**Given problem**. Reproduce the entries below, switching every "How do I perform" to "How can I do" and leaving everything else unchanged.

**Extracted material**.

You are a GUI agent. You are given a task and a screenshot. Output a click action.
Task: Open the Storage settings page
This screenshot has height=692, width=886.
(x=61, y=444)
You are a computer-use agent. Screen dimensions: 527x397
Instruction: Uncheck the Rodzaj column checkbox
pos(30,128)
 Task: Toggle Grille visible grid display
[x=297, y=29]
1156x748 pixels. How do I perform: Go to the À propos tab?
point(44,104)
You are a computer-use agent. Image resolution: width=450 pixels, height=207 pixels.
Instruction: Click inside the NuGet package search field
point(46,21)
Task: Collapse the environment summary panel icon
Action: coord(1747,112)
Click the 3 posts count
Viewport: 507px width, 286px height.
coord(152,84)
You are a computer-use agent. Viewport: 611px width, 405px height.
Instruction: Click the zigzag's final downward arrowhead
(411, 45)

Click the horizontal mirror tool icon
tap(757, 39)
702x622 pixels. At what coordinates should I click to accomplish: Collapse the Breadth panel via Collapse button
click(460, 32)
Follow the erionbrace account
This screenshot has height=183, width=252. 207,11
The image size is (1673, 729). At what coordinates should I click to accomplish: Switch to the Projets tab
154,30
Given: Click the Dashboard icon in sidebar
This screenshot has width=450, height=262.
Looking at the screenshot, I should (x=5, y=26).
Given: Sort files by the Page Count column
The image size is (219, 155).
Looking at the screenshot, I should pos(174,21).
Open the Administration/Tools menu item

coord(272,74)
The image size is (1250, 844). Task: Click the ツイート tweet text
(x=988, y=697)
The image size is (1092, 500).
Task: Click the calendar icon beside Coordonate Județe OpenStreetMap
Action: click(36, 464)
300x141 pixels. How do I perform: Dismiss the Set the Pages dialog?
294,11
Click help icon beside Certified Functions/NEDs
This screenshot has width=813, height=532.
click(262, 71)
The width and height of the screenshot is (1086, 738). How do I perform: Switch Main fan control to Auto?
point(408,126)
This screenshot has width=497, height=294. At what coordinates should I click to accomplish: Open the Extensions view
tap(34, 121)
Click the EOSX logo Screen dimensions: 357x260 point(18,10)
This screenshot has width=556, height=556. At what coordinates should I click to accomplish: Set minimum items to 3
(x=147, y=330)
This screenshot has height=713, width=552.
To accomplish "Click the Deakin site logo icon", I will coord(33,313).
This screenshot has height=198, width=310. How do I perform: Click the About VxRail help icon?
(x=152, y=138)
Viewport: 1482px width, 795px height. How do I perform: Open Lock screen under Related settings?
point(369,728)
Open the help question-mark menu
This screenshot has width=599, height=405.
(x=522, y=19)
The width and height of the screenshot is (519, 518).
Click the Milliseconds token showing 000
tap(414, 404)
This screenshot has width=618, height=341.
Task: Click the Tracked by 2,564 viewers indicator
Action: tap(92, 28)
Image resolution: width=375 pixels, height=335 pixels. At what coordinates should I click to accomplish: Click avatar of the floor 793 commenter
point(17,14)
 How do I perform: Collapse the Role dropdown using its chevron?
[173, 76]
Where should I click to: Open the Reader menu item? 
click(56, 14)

**Solution for this exercise**.
You are a GUI agent. You are given a task and a screenshot. Output a click action.
Task: Open the Storage settings page
This screenshot has height=692, width=886.
(x=61, y=444)
You are a computer-use agent. Screen dimensions: 527x397
Instruction: Uncheck the Rodzaj column checkbox
pos(30,128)
 Task: Toggle Grille visible grid display
[x=297, y=29]
1156x748 pixels. How can I do: Go to the À propos tab?
point(44,104)
You are a computer-use agent. Image resolution: width=450 pixels, height=207 pixels.
Instruction: Click inside the NuGet package search field
point(46,21)
Task: Collapse the environment summary panel icon
Action: coord(1747,112)
Click the 3 posts count
Viewport: 507px width, 286px height.
coord(152,84)
You are a computer-use agent. Viewport: 611px width, 405px height.
Instruction: Click the zigzag's final downward arrowhead
(411, 45)

Click the horizontal mirror tool icon
tap(757, 39)
702x622 pixels. At what coordinates should I click to accomplish: Collapse the Breadth panel via Collapse button
click(460, 32)
Follow the erionbrace account
This screenshot has height=183, width=252. 207,11
The image size is (1673, 729). At what coordinates should I click to accomplish: Switch to the Projets tab
154,30
Given: Click the Dashboard icon in sidebar
This screenshot has width=450, height=262.
Looking at the screenshot, I should (x=5, y=26).
Given: Sort files by the Page Count column
The image size is (219, 155).
Looking at the screenshot, I should pos(174,21).
Open the Administration/Tools menu item

coord(272,74)
The image size is (1250, 844). Task: Click the ツイート tweet text
(x=988, y=697)
The image size is (1092, 500).
Task: Click the calendar icon beside Coordonate Județe OpenStreetMap
Action: click(36, 464)
300x141 pixels. How can I do: Dismiss the Set the Pages dialog?
294,11
Click help icon beside Certified Functions/NEDs
This screenshot has width=813, height=532.
click(262, 71)
The width and height of the screenshot is (1086, 738). How can I do: Switch Main fan control to Auto?
point(408,126)
This screenshot has width=497, height=294. At what coordinates should I click to accomplish: Open the Extensions view
tap(34, 121)
Click the EOSX logo Screen dimensions: 357x260 point(18,10)
This screenshot has width=556, height=556. At what coordinates should I click to accomplish: Set minimum items to 3
(x=147, y=330)
This screenshot has height=713, width=552.
To accomplish "Click the Deakin site logo icon", I will coord(33,313).
This screenshot has height=198, width=310. How can I do: Click the About VxRail help icon?
(x=152, y=138)
Viewport: 1482px width, 795px height. How can I do: Open Lock screen under Related settings?
point(369,728)
Open the help question-mark menu
This screenshot has width=599, height=405.
(x=522, y=19)
The width and height of the screenshot is (519, 518).
Click the Milliseconds token showing 000
tap(414, 404)
This screenshot has width=618, height=341.
Task: Click the Tracked by 2,564 viewers indicator
Action: tap(92, 28)
Image resolution: width=375 pixels, height=335 pixels. At what coordinates should I click to accomplish: Click avatar of the floor 793 commenter
point(17,14)
 How can I do: Collapse the Role dropdown using its chevron?
[173, 76]
Where should I click to: Open the Reader menu item? 
click(56, 14)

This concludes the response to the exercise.